Lemke shares her story about Lupus
News Review Correspondent
What do you know about lupus erythematosus? This chronic autoimmune disease can damage any part of the body, including the joints.
“Your own immune system creates antibodies that attack your own healthy tissue,” said Michelle Lemke, who holds a master’s in health administration and is a certified professional in healthcare risk management.
She works at Ridgecrest Regional Hospital — and has lupus herself. That made her the perfect expert to speak about lupus to the Ridgecrest Exchange Club during May — Lupus Awareness Month.
According to Lemke, 1.5 million Americans have been diagnosed with lupus, and more than 16,000 new cases are reported annually. Ninety percent of these are women, especially of childbearing age. Women of color are two to three times more likely to develop lupus than are white women.
“It is not contagious and is not believed to be hereditary,” said Lemke. The cause is still unknown.

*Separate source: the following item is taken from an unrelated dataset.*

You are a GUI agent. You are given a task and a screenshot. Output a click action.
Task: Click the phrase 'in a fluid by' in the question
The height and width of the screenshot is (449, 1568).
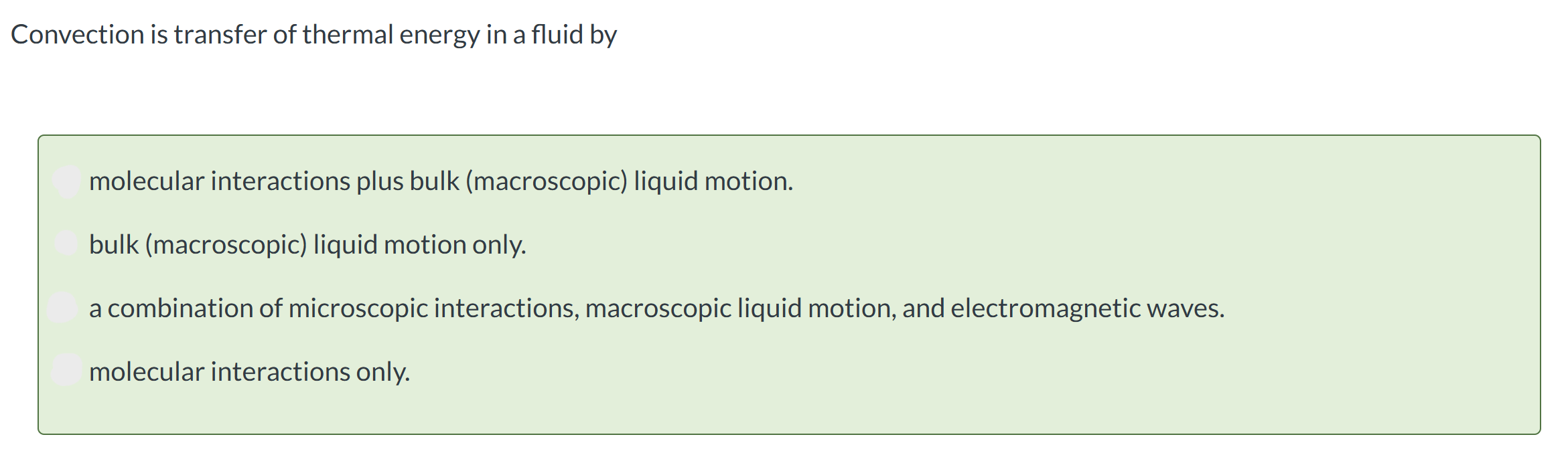coord(551,35)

Lupus is a condition characterized by flares and remissions. The flares can be mild to life-threatening. Lemke said her symptoms are usually joint problems. That day she was wearing heels. “Today is a good day,” she explained. On a bad day, she is able to walk only if she wears sneakers.

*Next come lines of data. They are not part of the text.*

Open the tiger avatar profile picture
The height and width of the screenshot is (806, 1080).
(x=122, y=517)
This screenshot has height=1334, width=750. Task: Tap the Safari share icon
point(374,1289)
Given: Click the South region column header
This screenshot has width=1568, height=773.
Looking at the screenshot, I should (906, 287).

There are two types of lupus, systemic and cutaneous lupus.
Systemic lupus affects multiple organ systems, with inflammation the most common symptom. Someone with this type of lupus is likely to suffer extreme fatigue, sun sensitivity, anemia, hair loss and so on. The flare pattern is irregular, so planning ahead becomes problematic.
The more common cutaneous lupus is also called “skin lupus” or discoid lupus. Affecting mostly the skin, this lupus shows up as a red, scaly rash that is not itchy, a butterfly rash across the nose, changes in skin pigment and hair loss. About 10 percent of sufferers have both kinds.
Lemke has systemic lupus. “It never goes away. You just always have it,” she said.
Living with lupus involves using sun protection; coping with pain, depression and susceptibility to infection; fatigue management and memory loss, or what Lemke called “lupus fog.”
It always hurts a little bit. It’s about degree. I’m lucky I have a very strong support system. My husband goes to all my doctor appointments with me and understands,” she said.
“It’s a disease that’s not obvious. I don’t look sick. There’s no exact test for lupus. My symptoms mimic rheumatoid arthritis, so I go to a rheumatologist at UCLA.”
Lupus can kill, but rarely, and only if it attacks the kidneys. There are lots of theories about the disease and how to treat it.
“Eat healthy,” Lemke advised. “Exercise is tricky due to joint pain. Swimming works quite well for me — I can’t run or jump.
“You can still have children if you have lupus, but you would have to be off all medications during pregnancy, which would be very difficult. Fortunately, I was done having children at the time I was diagnosed.
“Also the medications are expensive. I’m very lucky I have good insurance. Everything about lupus is expensive — not just the meds, but the trips to UCLA as well. In the beginning, they try you out on all sorts of meds, and there are lots of side effects. They can’t just take you off a drug, they have to taper you off.”
Some of the frustrations she described included the extreme fatigue for no apparent reason while looking fine on the outside and the unpredictable flare-ups.
“Being able to talk to someone who knows about this and verbalize the frustration is very important,” she said.